Here were are, April 8th. I had all my gear prepped and packed the night before. As I rushed through my day moment to moment with little time to reflect or think deeply about what was coming up on my schedule, I forgot to grab two of my microphone stands at my house as I was leaving for the location. While I’m driving across town to our location that was allowing us to film our interview I realized the missing stands and immediately called my partner Troy - whom had already confirmed he would be coming to help with production. I asked him if he was still at home and if he could bring a couple of his stands with him due to my oversight. This wasn’t the first micro-failure, and certainly wouldn’t be the last.

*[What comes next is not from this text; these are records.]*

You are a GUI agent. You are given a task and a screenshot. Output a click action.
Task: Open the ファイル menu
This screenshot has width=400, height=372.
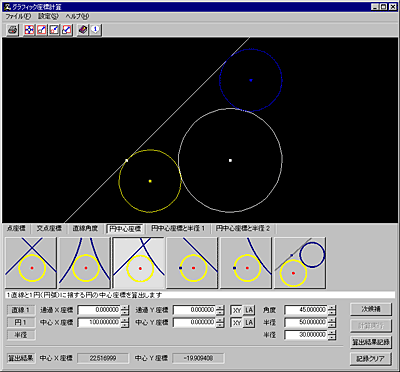(18, 16)
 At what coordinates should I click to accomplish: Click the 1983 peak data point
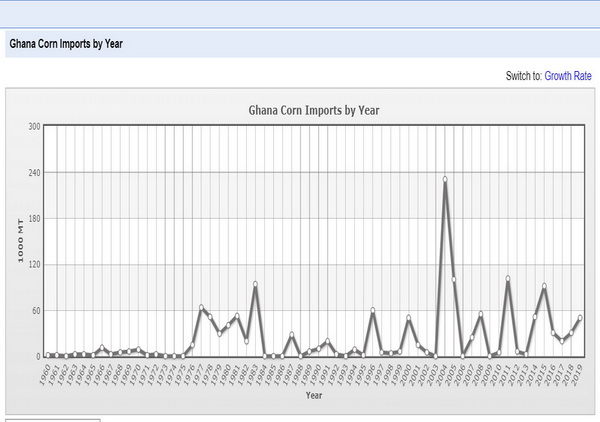255,284
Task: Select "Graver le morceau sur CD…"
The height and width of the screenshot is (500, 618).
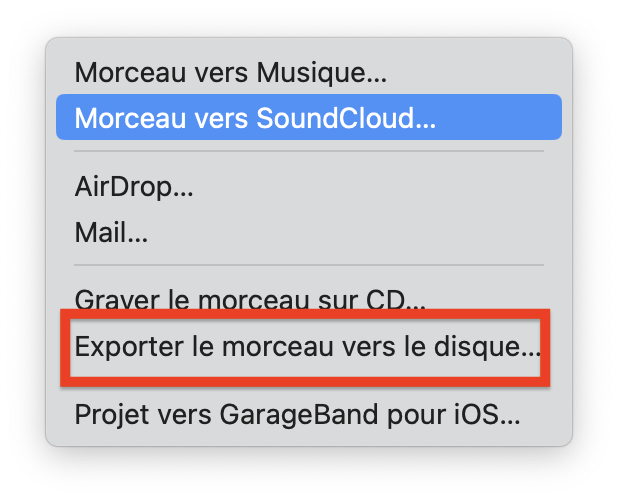Action: coord(309,300)
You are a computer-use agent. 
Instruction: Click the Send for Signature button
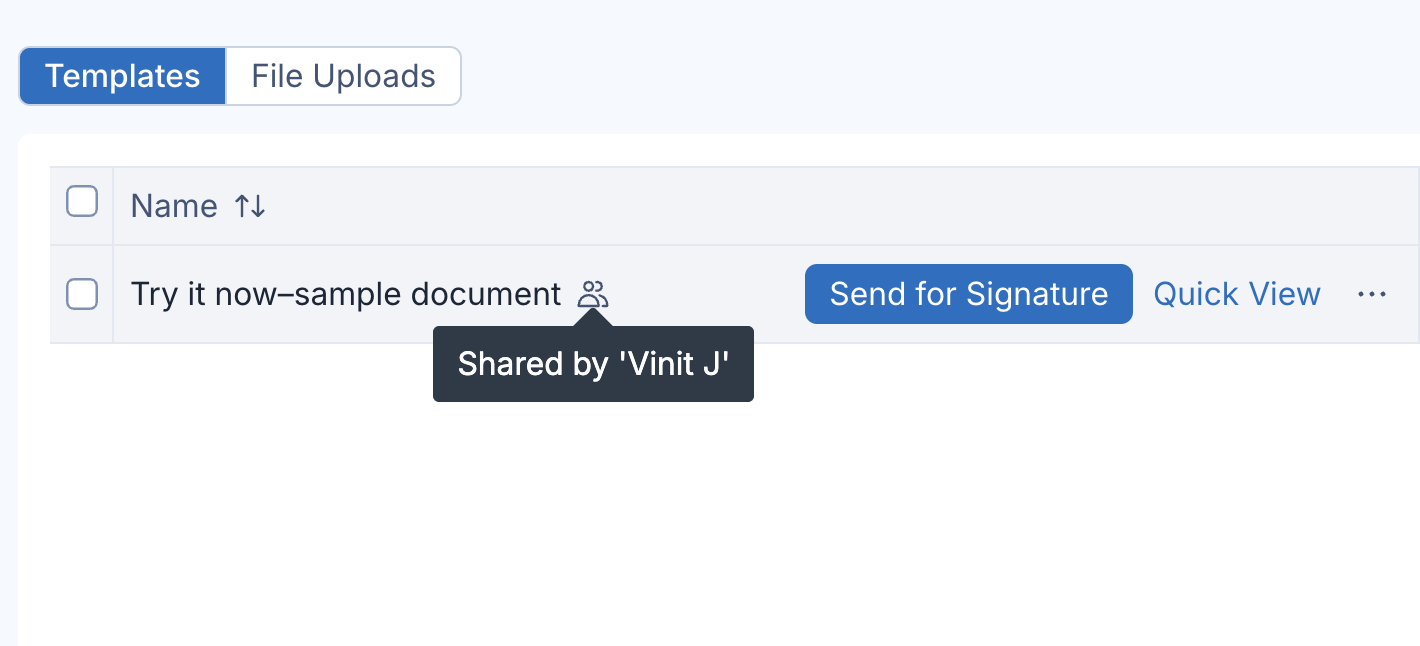click(x=969, y=294)
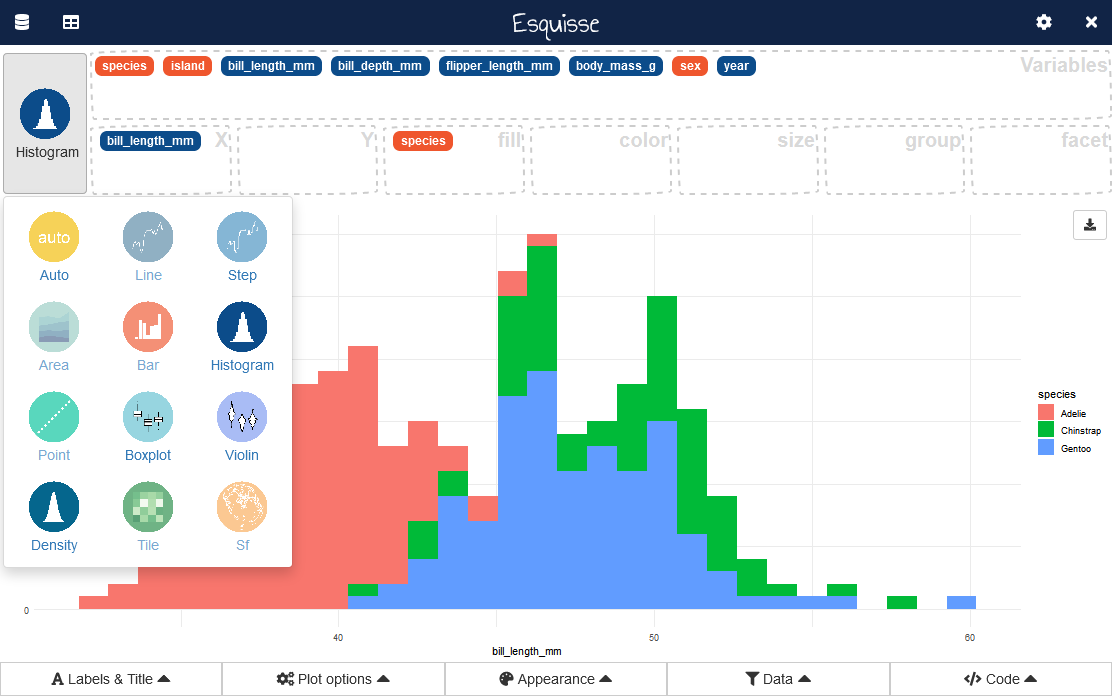Switch to the Violin plot icon
The height and width of the screenshot is (696, 1112).
(x=242, y=417)
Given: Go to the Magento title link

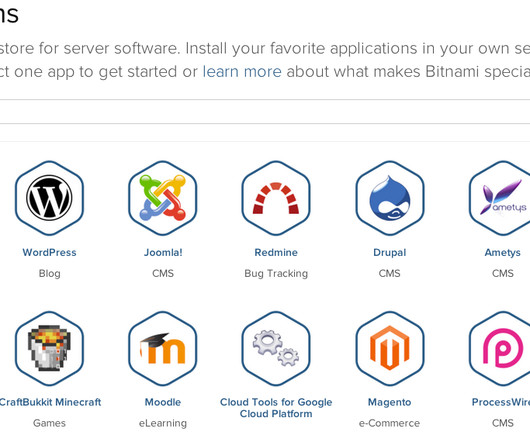Looking at the screenshot, I should point(390,402).
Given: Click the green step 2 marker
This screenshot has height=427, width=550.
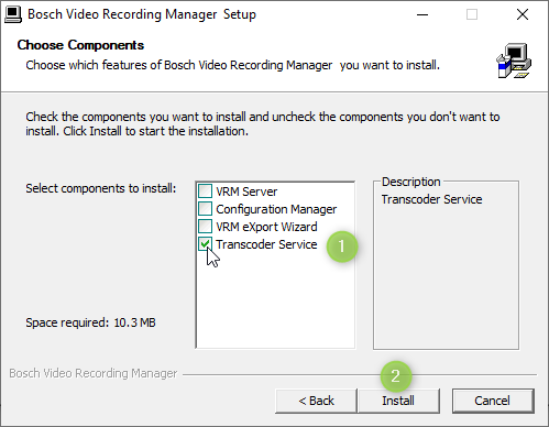Looking at the screenshot, I should point(396,376).
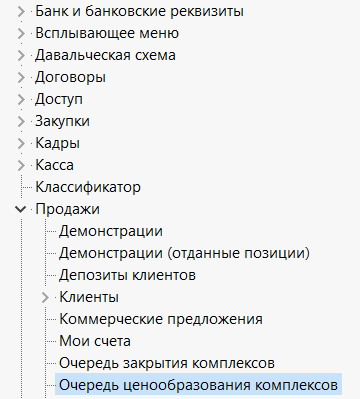
Task: Expand the Касса node chevron
Action: [21, 166]
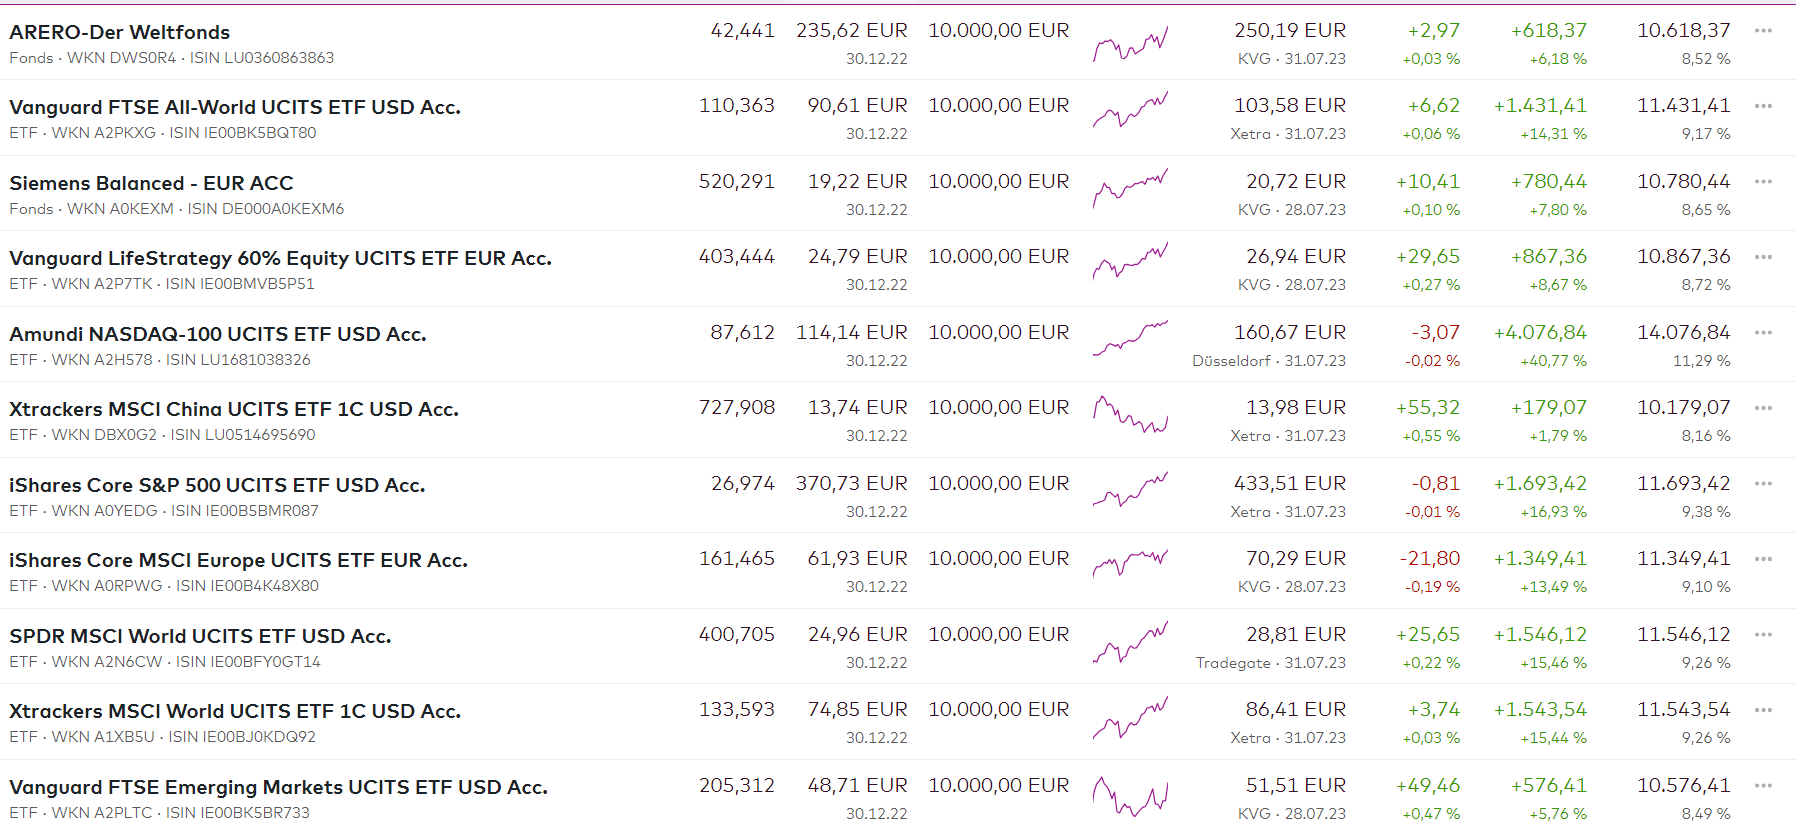This screenshot has height=828, width=1809.
Task: Open more menu for Amundi NASDAQ-100 ETF
Action: click(x=1763, y=333)
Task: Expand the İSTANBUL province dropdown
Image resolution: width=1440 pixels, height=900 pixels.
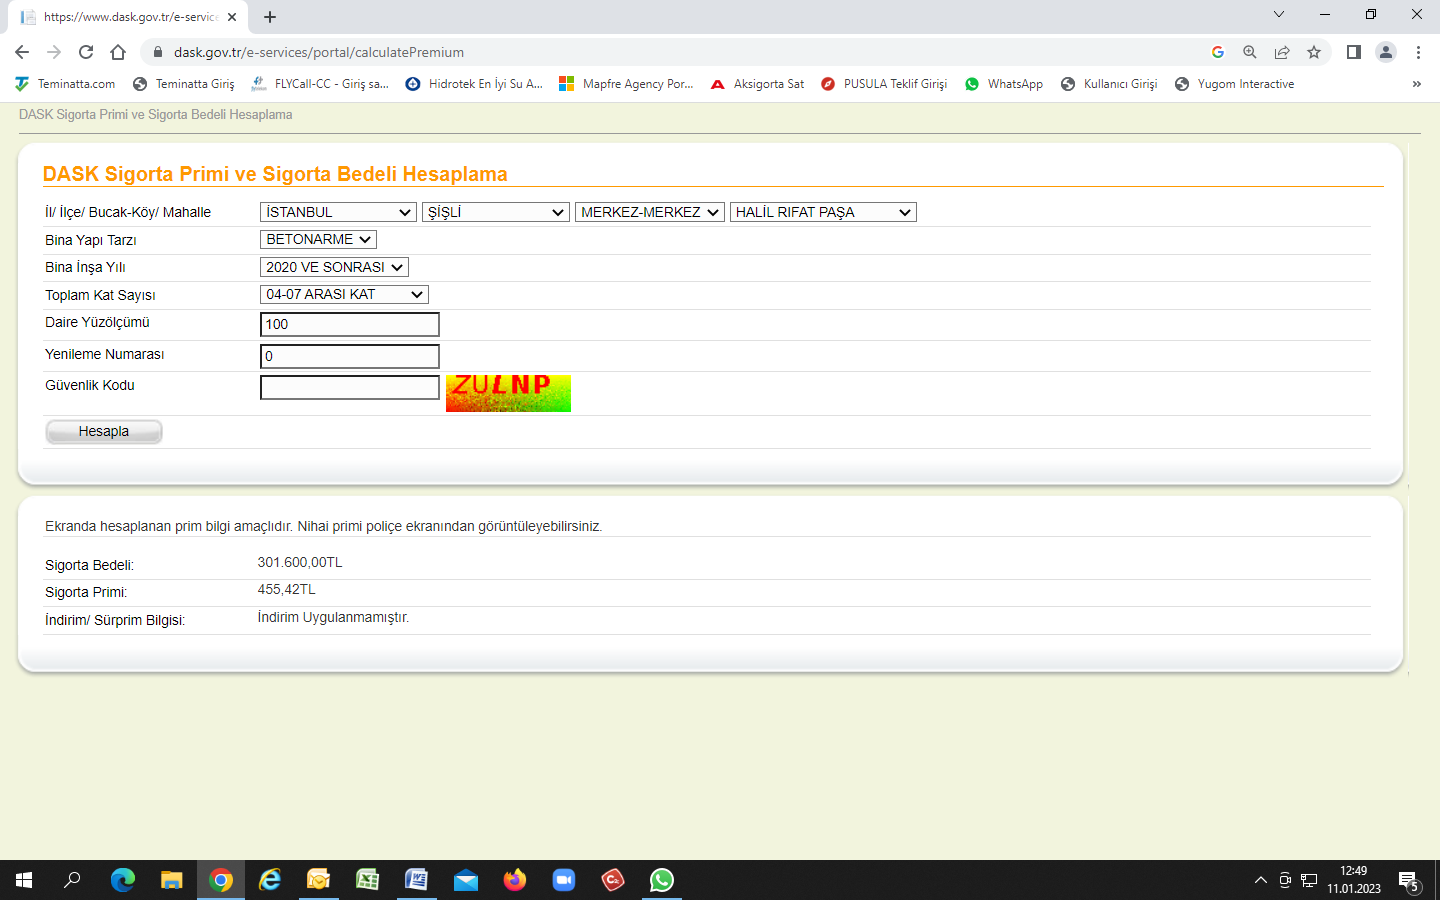Action: click(338, 212)
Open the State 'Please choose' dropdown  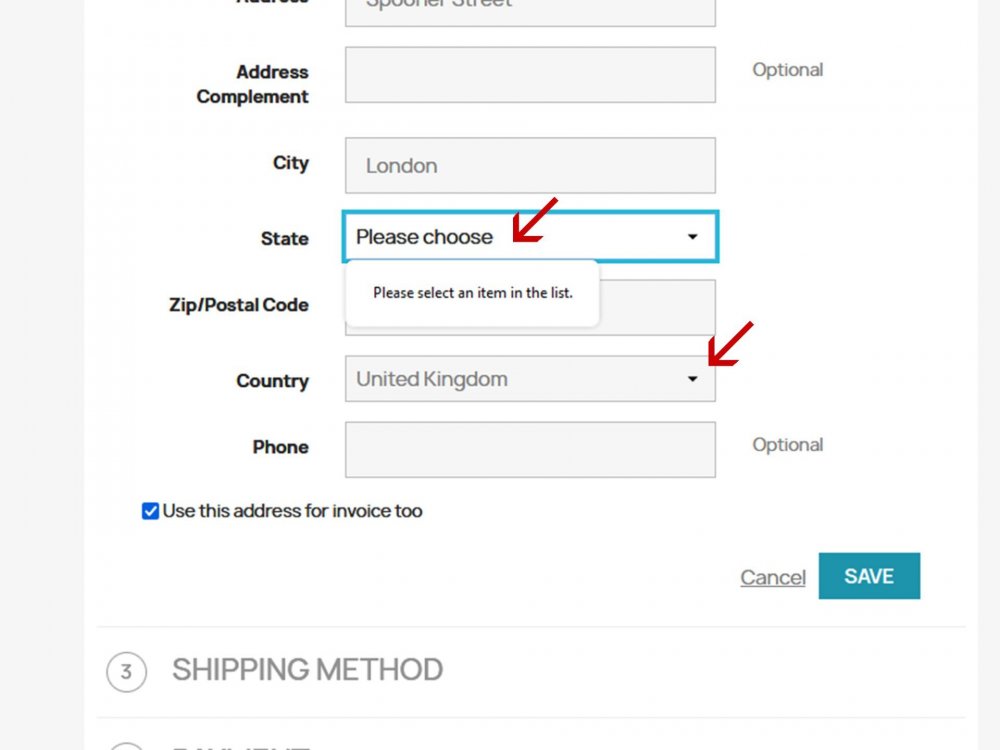click(x=500, y=237)
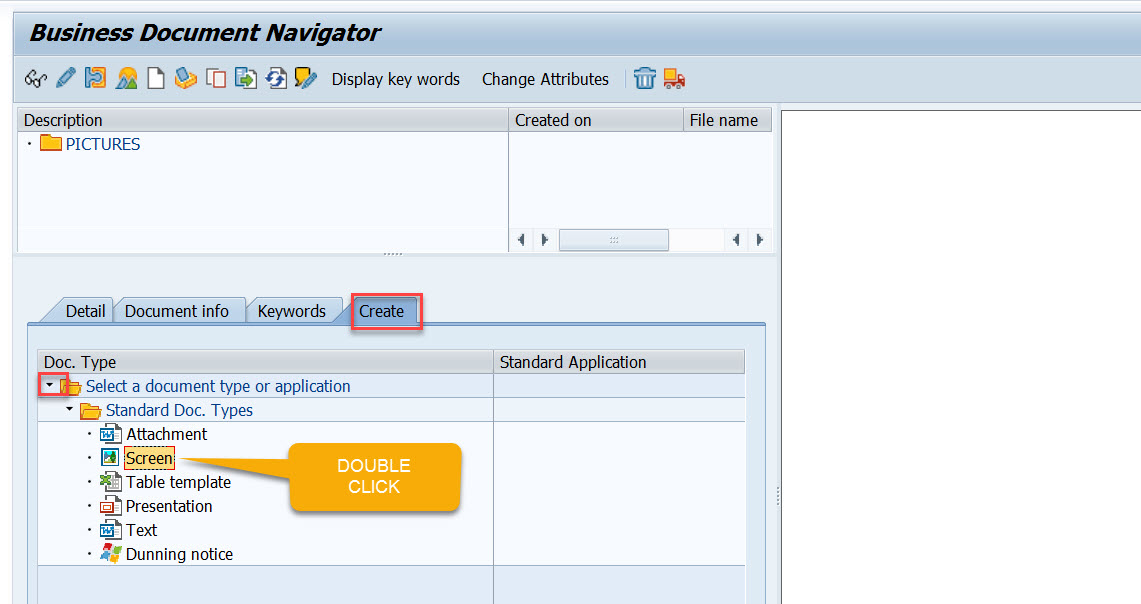Screen dimensions: 1141x604
Task: Open the Document info tab
Action: 179,311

I’ve been humbled time and time again by the amazing people I work with. Being able to work with people who just have an understanding for this mode of thought (maybe without even being fully aware of it) goes a long way towards fostering a productive, enjoyable work environment. Collaboration becomes so easy when all the individuals are able to be open with their ideas and opinions.
In film, there is essentially three versions of an idea. The concept itself in script or storyboard form. The production – as it’s unfolding and all the elements are coming together in real-time. Then, there is the edit.
Accepting the little mistakes that get made along the way and being open to ideas that allow you to push onward toward completion of a project is a great asset to any producer, artist, or director. It really is true that attitude is everything. The only thing that separates those who can do and those who can’t is the attitude about the problem. The problem itself is never the problem. If you can carry the mindset that there is no problem too great to solve, and are always working toward solutions, this attitude alone will take you much further in your career than any tool, workflow, process, or method can.
There are several moments where each of our crewmembers realized micro-failures of our own even on last Friday's filming session on a different interview at a different location. It's those moments when they spoke up and worked to correct those situations and take initiative, not even bothering to dramatize the mistake. We all just accepted it and worked together to fix those little issues that would occur and moved on.
You can have the greatest idea in the world, but realizing it is a completely different experience, and part of being a creative is accepting the fact that things don’t always come out how you envision them, but they can come out better than you ever intended if you can just accept the little mistakes that get made along the way and work toward solutions to correct or improvise.